I have 2 server 2008 R2 - one is AD DC and the second one has NPS and RRAS-VPN installed. The second server is a member of the domain. The problem is I cannot add AD groups in NPS policies. If I add a local user to that server then I can VPN successfully (from my iphone actually - haven't tried from a machine as I do not have a 3G modem to test). When I go to Network policies - Connections to RRAS - condition - groups - windows groups or user groups I can only see the user/groups from the local server - it does not give me domain options. In event log: CoId={NA} the user domainname\administrator connected from public_IP but failed authentication attempt due to the following reason: the connection was prevented because policy configured on your RAS/VPN server. Specifically the authentication method used by the server to verify your username and password may not match the auth method configured in your connection profile.

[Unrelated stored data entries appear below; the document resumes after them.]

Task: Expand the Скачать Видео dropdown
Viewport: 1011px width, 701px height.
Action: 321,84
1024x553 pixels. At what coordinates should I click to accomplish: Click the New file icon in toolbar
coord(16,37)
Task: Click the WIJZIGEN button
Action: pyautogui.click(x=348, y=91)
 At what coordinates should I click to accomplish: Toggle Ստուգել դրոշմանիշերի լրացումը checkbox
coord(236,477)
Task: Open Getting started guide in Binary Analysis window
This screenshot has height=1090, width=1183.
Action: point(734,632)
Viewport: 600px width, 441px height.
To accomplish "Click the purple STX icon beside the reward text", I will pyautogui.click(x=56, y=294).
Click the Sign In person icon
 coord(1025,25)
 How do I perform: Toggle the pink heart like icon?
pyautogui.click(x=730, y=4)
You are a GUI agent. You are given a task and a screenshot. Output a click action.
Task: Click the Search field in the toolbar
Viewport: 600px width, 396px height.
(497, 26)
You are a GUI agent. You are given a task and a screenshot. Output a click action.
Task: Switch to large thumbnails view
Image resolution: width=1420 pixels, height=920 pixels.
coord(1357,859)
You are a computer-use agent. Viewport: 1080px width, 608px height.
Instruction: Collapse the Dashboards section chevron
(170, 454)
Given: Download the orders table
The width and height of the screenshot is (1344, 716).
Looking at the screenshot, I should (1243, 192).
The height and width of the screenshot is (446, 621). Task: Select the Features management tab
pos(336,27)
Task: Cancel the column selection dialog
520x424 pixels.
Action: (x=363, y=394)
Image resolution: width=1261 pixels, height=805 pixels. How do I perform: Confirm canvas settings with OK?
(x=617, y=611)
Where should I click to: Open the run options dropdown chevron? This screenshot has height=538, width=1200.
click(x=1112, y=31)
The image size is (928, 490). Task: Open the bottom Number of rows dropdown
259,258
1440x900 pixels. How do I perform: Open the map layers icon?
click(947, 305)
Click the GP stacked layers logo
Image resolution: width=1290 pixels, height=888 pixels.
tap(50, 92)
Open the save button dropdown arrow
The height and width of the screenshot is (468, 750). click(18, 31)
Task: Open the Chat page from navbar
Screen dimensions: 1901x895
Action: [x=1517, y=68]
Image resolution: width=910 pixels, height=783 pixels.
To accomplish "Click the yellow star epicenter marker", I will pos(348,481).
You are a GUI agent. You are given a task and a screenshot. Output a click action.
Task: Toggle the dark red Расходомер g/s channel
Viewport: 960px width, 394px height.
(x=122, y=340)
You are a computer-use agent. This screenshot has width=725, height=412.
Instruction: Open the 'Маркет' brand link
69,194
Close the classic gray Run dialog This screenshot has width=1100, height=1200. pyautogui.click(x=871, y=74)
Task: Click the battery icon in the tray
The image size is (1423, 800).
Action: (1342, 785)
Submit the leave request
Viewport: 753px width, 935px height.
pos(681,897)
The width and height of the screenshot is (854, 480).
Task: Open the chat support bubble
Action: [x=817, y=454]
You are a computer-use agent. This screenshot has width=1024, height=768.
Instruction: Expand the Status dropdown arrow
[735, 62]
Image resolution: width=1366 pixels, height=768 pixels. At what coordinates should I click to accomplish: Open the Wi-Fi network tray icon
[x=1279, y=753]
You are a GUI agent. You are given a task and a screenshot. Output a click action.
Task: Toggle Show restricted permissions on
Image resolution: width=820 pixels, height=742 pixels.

Event ID: 20271 RRAS: IPv4 to allow LAN and demand dial routing, security - controlled by NPS thanks

H sshoaib, Thanks for posting here. >When I go to Network policies - Connections to RRAS - condition - groups - windows groups or user groups I can only see the user/groups from the local server - it does not give me domain options. Have you also registered your NPS service in active directory system? Register the NPS Server in Active Directory Domain Services http://technet.microsoft.com/en-us/library/cc754878(WS.10).aspx Thanks. Tiger Li Please remember to click Mark as Answer on the post that helps you, and to click Unmark as Answer if a marked post does not actually answer your question. This can be beneficial to other community members reading the thread.

Thanks - the first problem was my vmware Network issue. Then I had to register my server to AD.